邵柳這老家夥當起來和事佬,他也不想和這謝人熊二愣子為小事爭吵,畢竟對於熙來客棧他是隻拿錢不出力,反正自己的一份收入不會縮水,他管羅老三損失多少錢呢。
聽他這麼一說,跪在地上的羅老三心底發涼,自己苦苦攢下的家業在這兩個強者口中不過是可以隨意處置的物品,甚至不用過問自己的意願,他的手指不自覺的攥緊,他從未有如此刻想要掌握強大的力量。
“老三?你以為如何,多一人也不多嘛,就當給老夫一個麵子。
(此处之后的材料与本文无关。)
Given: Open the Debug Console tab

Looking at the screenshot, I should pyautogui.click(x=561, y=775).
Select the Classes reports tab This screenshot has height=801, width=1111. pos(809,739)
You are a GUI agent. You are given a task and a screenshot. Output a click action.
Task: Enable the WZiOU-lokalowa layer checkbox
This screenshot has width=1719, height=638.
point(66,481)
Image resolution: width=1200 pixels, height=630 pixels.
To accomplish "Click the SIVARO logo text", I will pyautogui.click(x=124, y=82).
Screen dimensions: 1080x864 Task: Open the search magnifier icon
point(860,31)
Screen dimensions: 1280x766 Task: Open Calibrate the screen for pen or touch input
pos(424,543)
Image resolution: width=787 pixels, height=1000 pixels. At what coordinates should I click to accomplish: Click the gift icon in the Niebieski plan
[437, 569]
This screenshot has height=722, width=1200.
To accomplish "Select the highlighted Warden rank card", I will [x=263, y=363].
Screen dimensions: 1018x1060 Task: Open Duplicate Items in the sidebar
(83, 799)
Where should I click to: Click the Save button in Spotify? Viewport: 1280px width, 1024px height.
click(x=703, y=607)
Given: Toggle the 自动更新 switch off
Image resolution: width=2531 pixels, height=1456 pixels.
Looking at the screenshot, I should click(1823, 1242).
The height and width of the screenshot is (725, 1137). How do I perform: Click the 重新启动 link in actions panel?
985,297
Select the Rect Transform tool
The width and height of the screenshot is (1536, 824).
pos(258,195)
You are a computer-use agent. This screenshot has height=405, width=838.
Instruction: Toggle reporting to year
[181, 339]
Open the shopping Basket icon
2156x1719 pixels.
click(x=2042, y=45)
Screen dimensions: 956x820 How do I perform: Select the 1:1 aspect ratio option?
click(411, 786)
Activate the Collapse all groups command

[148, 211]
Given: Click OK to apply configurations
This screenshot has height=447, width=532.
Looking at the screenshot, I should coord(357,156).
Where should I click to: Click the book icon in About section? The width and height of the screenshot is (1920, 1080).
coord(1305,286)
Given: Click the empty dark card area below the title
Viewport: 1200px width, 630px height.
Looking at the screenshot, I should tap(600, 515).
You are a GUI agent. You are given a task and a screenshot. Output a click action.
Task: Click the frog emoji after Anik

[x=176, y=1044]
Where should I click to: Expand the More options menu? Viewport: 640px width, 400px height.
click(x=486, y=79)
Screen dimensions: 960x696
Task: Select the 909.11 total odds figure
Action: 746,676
”
這時候,邵柳才好像發現跪在地上的羅老三,他不陰不陽的隨意問了一句,不過可沒有半點商量的語氣,語氣之中反而是咄咄逼人和不允反駁。
“嗬……嗬嗬,那當然是極好的,我開心還來不及,又怎麼會拒絕呢,若是有謝將軍的加盟,那我們熙來客棧一定會更加財源廣進的。”
羅老三臉皮抽動著,結結巴巴的說道。
他敢不答應麼,此刻明擺著人為刀狙我為魚肉,他若是敢拒絕,就不是燒客棧這麼簡單了,連他的小命都恐怕會不保。
“哈哈,這樣就兩全其美了,不過還是要多插句嘴,我的那份收入可不能縮水哈。”
邵柳這老家夥皮笑肉不笑的盯著羅老三,如同一頭假寐的危險老虎。
“當然當然,必然不會讓邵將軍的收入縮水,老蔣軍日理萬機,為保衛城池殫精竭慮,羅某自然不敢少了將軍半分收益。”
羅老三陪著笑臉說道,長期的與各種人打交道讓他學會隱藏自己的真實表情,縱然此刻恨不得咬死這老家夥,他的臉上卻依舊帶著諂媚的笑。